I have a matrix struct on C# with the multiplications operations implemented without using SSE intrinsics. As I don't have access to the code at this very moment, I'll try to specify details as much as I can rather than copy/pasting the definition. I can edit the post in the morning to include relevant definitions if need be.
The struct has 16 float
s defined as M11, M12, M13, ..., M43, M44'
with the sequential layout specified: [StructLayout(LayoutKind.Sequential)]
The C++ function is declared with the attribute specification
[DllImport("cppCode.dll", EntryPoint = "MatrixMultiply", CallingConvention = CallingConvention::Cdecl]

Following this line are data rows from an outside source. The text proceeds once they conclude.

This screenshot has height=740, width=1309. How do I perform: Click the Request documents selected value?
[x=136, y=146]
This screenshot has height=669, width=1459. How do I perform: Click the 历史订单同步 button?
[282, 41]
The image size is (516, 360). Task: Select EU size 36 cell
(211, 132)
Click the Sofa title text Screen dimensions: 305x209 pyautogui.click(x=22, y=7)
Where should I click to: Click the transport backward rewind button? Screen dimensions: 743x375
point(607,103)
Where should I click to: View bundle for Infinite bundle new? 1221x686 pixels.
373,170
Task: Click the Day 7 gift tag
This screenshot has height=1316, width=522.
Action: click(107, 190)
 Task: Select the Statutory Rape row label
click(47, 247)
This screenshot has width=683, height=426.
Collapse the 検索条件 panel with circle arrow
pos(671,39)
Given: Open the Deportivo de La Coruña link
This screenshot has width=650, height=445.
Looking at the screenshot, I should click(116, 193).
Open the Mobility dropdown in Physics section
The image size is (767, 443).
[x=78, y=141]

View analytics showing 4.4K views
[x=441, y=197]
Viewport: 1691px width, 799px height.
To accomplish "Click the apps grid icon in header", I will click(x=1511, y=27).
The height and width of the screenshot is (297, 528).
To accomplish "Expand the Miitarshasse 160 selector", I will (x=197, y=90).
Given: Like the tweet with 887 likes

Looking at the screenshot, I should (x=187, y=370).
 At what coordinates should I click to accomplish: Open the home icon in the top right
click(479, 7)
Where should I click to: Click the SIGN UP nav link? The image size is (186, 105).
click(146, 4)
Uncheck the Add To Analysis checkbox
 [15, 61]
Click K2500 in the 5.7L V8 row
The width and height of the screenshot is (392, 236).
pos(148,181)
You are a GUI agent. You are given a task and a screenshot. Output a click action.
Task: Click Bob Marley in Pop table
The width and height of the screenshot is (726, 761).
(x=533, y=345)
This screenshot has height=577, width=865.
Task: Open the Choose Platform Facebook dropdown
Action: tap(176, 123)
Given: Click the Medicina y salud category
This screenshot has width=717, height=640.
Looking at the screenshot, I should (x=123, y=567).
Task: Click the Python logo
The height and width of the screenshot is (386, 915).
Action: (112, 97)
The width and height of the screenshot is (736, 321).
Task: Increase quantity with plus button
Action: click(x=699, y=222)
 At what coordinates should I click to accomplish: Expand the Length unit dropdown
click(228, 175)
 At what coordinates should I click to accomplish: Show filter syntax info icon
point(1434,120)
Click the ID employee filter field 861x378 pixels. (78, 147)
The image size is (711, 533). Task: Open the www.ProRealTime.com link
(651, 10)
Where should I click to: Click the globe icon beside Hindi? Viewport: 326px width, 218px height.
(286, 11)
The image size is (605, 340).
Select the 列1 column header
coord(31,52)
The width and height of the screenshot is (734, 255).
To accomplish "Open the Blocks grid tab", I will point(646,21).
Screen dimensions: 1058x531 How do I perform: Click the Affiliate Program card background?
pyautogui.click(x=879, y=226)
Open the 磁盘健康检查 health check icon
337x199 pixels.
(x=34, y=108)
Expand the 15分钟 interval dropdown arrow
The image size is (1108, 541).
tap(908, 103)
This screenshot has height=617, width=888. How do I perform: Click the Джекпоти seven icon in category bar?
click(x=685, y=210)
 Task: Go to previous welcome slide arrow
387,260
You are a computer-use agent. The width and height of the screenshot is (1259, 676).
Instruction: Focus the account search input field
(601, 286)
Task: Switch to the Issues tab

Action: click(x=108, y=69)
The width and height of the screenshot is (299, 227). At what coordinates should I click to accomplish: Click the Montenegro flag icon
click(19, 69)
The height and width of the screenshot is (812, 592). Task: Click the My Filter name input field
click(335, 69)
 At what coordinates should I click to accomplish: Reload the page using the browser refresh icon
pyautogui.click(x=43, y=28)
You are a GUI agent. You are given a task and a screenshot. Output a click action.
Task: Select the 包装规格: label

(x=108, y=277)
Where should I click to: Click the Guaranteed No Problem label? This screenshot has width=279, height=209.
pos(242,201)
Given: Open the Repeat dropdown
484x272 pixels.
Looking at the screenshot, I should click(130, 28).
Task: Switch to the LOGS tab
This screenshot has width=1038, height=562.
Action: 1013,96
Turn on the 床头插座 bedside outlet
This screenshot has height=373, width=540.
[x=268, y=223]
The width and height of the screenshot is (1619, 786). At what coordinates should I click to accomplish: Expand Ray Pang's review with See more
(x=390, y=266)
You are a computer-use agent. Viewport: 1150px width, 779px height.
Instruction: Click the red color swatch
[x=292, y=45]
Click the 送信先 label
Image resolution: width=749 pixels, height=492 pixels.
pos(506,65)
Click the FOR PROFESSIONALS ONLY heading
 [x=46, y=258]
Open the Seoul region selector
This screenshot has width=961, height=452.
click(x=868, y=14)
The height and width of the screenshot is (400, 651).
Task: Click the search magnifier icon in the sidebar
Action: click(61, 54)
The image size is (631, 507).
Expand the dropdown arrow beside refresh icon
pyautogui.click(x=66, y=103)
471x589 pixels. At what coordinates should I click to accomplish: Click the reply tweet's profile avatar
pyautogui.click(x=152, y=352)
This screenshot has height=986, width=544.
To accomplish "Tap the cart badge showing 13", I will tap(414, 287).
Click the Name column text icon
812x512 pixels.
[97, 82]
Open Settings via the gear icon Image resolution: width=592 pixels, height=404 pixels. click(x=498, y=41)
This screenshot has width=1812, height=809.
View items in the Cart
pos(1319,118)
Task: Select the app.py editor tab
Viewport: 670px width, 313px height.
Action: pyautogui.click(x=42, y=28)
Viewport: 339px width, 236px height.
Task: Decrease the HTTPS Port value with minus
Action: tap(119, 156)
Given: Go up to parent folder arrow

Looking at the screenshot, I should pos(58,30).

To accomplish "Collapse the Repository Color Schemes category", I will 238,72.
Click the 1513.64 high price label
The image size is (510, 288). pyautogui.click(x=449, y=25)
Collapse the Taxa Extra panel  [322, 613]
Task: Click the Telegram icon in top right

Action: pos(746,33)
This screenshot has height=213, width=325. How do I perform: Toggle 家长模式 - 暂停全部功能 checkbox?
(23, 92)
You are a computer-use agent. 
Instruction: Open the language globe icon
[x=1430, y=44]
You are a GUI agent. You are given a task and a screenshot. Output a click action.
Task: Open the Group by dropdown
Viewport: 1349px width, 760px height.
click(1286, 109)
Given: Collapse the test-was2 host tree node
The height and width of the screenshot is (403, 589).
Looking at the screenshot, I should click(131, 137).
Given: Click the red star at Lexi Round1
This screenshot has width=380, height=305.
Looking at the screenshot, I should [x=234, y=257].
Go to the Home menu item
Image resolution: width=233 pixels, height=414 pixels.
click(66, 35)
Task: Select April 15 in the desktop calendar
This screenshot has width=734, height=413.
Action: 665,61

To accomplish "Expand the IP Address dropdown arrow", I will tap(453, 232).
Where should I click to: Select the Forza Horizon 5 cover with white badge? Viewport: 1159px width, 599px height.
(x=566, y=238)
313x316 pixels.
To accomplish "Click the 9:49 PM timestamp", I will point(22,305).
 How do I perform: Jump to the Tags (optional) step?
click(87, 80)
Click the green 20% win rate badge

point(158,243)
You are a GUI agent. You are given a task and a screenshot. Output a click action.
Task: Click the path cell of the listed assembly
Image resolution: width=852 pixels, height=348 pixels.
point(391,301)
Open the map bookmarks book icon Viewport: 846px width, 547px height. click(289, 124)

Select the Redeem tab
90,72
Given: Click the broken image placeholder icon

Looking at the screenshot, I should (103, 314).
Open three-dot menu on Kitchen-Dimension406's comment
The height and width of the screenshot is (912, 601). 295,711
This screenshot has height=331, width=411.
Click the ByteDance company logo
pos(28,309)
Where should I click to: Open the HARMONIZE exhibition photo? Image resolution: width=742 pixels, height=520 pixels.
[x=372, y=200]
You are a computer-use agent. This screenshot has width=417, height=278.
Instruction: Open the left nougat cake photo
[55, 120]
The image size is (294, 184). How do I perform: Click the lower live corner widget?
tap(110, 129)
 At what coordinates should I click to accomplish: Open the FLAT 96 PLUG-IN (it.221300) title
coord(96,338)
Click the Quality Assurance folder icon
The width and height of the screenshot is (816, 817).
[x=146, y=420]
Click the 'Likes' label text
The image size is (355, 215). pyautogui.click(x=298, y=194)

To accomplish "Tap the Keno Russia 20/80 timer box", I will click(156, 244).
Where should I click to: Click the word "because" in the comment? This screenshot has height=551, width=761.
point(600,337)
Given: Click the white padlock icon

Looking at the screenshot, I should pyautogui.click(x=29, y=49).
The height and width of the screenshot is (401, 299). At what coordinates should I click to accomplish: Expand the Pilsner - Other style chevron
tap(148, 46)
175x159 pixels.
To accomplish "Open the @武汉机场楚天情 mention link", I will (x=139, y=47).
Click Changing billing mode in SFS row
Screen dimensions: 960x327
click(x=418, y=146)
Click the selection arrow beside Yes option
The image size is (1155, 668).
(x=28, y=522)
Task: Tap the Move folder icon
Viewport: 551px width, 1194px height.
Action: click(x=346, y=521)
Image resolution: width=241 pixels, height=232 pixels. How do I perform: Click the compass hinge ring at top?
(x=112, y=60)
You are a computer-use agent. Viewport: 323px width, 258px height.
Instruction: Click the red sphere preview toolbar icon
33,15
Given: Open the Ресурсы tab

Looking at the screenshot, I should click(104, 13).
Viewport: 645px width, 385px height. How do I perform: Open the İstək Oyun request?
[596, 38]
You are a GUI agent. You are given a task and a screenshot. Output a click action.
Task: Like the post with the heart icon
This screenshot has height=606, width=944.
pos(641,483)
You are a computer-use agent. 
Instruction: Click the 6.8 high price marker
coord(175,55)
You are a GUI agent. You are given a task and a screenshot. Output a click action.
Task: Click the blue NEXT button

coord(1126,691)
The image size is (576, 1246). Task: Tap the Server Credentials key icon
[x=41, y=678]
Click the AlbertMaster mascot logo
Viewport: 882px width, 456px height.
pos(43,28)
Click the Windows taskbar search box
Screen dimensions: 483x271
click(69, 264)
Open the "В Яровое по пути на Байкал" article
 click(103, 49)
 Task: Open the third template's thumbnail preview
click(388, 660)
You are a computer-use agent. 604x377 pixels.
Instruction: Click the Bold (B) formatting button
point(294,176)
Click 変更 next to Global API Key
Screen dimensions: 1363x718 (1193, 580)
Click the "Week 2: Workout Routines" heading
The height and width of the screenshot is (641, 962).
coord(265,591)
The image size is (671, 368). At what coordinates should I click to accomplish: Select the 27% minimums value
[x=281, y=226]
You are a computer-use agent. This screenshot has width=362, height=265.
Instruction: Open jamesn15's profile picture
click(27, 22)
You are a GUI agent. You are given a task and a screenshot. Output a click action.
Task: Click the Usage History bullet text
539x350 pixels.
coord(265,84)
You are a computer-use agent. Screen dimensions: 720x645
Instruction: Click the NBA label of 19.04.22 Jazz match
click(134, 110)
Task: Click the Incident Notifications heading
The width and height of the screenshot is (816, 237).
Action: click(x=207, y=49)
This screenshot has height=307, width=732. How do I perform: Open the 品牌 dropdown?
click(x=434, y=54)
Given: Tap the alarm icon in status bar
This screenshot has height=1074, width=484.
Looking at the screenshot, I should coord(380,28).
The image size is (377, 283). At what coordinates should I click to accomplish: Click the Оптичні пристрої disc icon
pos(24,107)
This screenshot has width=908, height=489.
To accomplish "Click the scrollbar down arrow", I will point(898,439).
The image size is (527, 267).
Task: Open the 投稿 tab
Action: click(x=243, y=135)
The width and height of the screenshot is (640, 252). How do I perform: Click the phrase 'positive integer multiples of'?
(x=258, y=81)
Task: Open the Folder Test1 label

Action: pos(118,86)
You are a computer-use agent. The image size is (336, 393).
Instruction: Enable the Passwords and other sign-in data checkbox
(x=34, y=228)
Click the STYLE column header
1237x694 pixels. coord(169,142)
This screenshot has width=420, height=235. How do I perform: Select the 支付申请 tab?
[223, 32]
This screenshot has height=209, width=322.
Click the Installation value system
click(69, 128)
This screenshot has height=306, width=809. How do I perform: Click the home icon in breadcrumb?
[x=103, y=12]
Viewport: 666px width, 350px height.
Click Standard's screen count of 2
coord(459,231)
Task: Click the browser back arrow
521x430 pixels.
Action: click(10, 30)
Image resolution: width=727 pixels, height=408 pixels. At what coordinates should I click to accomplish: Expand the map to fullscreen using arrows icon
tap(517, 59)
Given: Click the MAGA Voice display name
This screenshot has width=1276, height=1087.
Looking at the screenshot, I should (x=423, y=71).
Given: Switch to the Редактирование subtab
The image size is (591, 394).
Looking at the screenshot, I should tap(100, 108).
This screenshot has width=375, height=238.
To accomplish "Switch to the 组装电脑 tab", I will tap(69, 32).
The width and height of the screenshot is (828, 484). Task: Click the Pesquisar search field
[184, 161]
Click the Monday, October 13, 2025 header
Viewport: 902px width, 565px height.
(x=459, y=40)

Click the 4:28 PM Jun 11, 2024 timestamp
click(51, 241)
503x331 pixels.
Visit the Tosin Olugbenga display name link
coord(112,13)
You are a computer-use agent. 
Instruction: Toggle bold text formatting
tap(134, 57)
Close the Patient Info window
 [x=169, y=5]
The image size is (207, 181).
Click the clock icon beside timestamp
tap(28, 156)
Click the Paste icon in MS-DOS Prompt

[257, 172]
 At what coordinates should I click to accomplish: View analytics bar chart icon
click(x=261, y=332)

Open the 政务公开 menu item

I'm trying to make a call to a C++ function using P/Invoke for optimizing the multiplications. My question is about passing the parameters. As mentioned on MSDN, the cost is 10 to 30 cycles of CPU + marshalling if the type passed is not blittable.
The function call on C# looks like
MatrixMultiply(ref matrix1, ref matrix2, out matrix_out);
and the C++ counterpart receives them with mat*
, with mat
being the matching C++ struct with 4x vec4
s.
static extern void MatrixMultiply(mat* m1, mat* m2, mat* out) { *out = *m1 * *m2; }
When the calculations are profiled, the gain is quite minimal - a microsecond or two - on the average case. However, the worst case became worse, from 150us with C# multiplication to 400us with C++ multiplication, which leads me to think that the overhead for calling a function from the exported dll almost eliminates the gain from SSE instructions.
As I have limited familiarity with C#, I can't tell for sure what's going on. Am I doing something wrong? Is there a faster approach for C#/C++ communication in this particular case?